Task objective: Copy out every line of the listing below without changing anything.
***** Source records *****
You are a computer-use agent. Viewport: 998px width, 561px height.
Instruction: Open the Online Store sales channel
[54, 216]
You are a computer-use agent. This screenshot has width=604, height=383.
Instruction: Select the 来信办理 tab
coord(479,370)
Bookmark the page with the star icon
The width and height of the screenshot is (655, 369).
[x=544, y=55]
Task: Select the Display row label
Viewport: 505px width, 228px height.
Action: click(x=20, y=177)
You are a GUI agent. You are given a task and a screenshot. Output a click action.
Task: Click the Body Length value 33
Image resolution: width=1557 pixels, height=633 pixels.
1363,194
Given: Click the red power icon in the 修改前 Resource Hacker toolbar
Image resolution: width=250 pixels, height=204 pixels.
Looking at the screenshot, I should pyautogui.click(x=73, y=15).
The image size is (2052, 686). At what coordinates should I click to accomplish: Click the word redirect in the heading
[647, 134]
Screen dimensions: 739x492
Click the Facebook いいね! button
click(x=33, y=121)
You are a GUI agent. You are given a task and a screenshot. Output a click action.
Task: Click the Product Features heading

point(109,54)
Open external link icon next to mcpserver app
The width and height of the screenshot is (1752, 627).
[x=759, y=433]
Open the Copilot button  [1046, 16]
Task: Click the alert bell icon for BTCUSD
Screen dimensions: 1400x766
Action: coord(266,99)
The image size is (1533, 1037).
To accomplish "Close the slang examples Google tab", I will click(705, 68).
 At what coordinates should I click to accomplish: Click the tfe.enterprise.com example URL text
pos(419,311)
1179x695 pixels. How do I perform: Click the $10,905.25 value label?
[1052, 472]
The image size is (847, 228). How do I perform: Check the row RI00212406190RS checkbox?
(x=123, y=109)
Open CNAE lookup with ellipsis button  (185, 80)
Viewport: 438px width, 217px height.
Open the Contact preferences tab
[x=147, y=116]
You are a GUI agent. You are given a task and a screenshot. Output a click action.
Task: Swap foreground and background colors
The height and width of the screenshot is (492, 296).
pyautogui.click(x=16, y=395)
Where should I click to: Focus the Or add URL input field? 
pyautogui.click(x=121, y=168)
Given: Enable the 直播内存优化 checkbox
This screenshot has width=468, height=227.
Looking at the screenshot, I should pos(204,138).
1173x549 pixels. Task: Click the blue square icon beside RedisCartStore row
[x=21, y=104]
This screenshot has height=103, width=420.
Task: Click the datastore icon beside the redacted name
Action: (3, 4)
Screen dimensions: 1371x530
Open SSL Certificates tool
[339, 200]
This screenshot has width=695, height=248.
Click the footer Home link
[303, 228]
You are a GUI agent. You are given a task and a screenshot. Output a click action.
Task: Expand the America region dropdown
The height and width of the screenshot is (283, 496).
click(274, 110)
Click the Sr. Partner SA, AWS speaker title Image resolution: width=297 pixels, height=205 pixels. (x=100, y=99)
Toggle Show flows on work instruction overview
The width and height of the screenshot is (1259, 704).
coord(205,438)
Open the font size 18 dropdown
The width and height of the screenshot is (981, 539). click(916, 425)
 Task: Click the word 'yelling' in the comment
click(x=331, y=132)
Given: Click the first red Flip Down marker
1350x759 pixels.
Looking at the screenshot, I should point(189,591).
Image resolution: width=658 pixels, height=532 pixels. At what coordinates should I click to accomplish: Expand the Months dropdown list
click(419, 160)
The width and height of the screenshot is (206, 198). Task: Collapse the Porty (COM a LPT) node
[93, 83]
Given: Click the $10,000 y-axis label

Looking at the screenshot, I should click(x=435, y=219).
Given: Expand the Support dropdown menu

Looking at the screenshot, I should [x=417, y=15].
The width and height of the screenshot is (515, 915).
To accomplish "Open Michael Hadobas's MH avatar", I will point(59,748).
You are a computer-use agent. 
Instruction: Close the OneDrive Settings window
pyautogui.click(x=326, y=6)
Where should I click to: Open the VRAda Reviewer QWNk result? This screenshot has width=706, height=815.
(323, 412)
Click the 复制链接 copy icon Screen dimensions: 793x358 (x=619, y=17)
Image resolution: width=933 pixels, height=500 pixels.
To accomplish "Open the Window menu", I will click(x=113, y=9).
*****
Task response:
You are a computer-use agent. Viewport: 998px width, 561px height.
Instruction: Open the Online Store sales channel
[54, 216]
You are a computer-use agent. This screenshot has width=604, height=383.
Instruction: Select the 来信办理 tab
coord(479,370)
Bookmark the page with the star icon
The width and height of the screenshot is (655, 369).
[x=544, y=55]
Task: Select the Display row label
Viewport: 505px width, 228px height.
Action: click(x=20, y=177)
You are a GUI agent. You are given a task and a screenshot. Output a click action.
Task: Click the Body Length value 33
Image resolution: width=1557 pixels, height=633 pixels.
1363,194
Given: Click the red power icon in the 修改前 Resource Hacker toolbar
Image resolution: width=250 pixels, height=204 pixels.
Looking at the screenshot, I should pyautogui.click(x=73, y=15).
The image size is (2052, 686). At what coordinates should I click to accomplish: Click the word redirect in the heading
[647, 134]
Screen dimensions: 739x492
Click the Facebook いいね! button
click(x=33, y=121)
You are a GUI agent. You are given a task and a screenshot. Output a click action.
Task: Click the Product Features heading

point(109,54)
Open external link icon next to mcpserver app
The width and height of the screenshot is (1752, 627).
[x=759, y=433]
Open the Copilot button  [1046, 16]
Task: Click the alert bell icon for BTCUSD
Screen dimensions: 1400x766
Action: coord(266,99)
The image size is (1533, 1037).
To accomplish "Close the slang examples Google tab", I will click(705, 68).
 At what coordinates should I click to accomplish: Click the tfe.enterprise.com example URL text
pos(419,311)
1179x695 pixels. How do I perform: Click the $10,905.25 value label?
[1052, 472]
The image size is (847, 228). How do I perform: Check the row RI00212406190RS checkbox?
(x=123, y=109)
Open CNAE lookup with ellipsis button  (185, 80)
Viewport: 438px width, 217px height.
Open the Contact preferences tab
[x=147, y=116]
You are a GUI agent. You are given a task and a screenshot. Output a click action.
Task: Swap foreground and background colors
The height and width of the screenshot is (492, 296).
pyautogui.click(x=16, y=395)
Where should I click to: Focus the Or add URL input field? 
pyautogui.click(x=121, y=168)
Given: Enable the 直播内存优化 checkbox
This screenshot has width=468, height=227.
Looking at the screenshot, I should pos(204,138).
1173x549 pixels. Task: Click the blue square icon beside RedisCartStore row
[x=21, y=104]
This screenshot has height=103, width=420.
Task: Click the datastore icon beside the redacted name
Action: (3, 4)
Screen dimensions: 1371x530
Open SSL Certificates tool
[339, 200]
This screenshot has width=695, height=248.
Click the footer Home link
[303, 228]
You are a GUI agent. You are given a task and a screenshot. Output a click action.
Task: Expand the America region dropdown
The height and width of the screenshot is (283, 496).
click(274, 110)
Click the Sr. Partner SA, AWS speaker title Image resolution: width=297 pixels, height=205 pixels. (x=100, y=99)
Toggle Show flows on work instruction overview
The width and height of the screenshot is (1259, 704).
coord(205,438)
Open the font size 18 dropdown
The width and height of the screenshot is (981, 539). click(916, 425)
 Task: Click the word 'yelling' in the comment
click(x=331, y=132)
Given: Click the first red Flip Down marker
1350x759 pixels.
Looking at the screenshot, I should point(189,591).
Image resolution: width=658 pixels, height=532 pixels. At what coordinates should I click to accomplish: Expand the Months dropdown list
click(419, 160)
The width and height of the screenshot is (206, 198). Task: Collapse the Porty (COM a LPT) node
[93, 83]
Given: Click the $10,000 y-axis label

Looking at the screenshot, I should click(x=435, y=219).
Given: Expand the Support dropdown menu

Looking at the screenshot, I should [x=417, y=15].
The width and height of the screenshot is (515, 915).
To accomplish "Open Michael Hadobas's MH avatar", I will point(59,748).
You are a computer-use agent. 
Instruction: Close the OneDrive Settings window
pyautogui.click(x=326, y=6)
Where should I click to: Open the VRAda Reviewer QWNk result? This screenshot has width=706, height=815.
(323, 412)
Click the 复制链接 copy icon Screen dimensions: 793x358 (x=619, y=17)
Image resolution: width=933 pixels, height=500 pixels.
To accomplish "Open the Window menu", I will click(x=113, y=9).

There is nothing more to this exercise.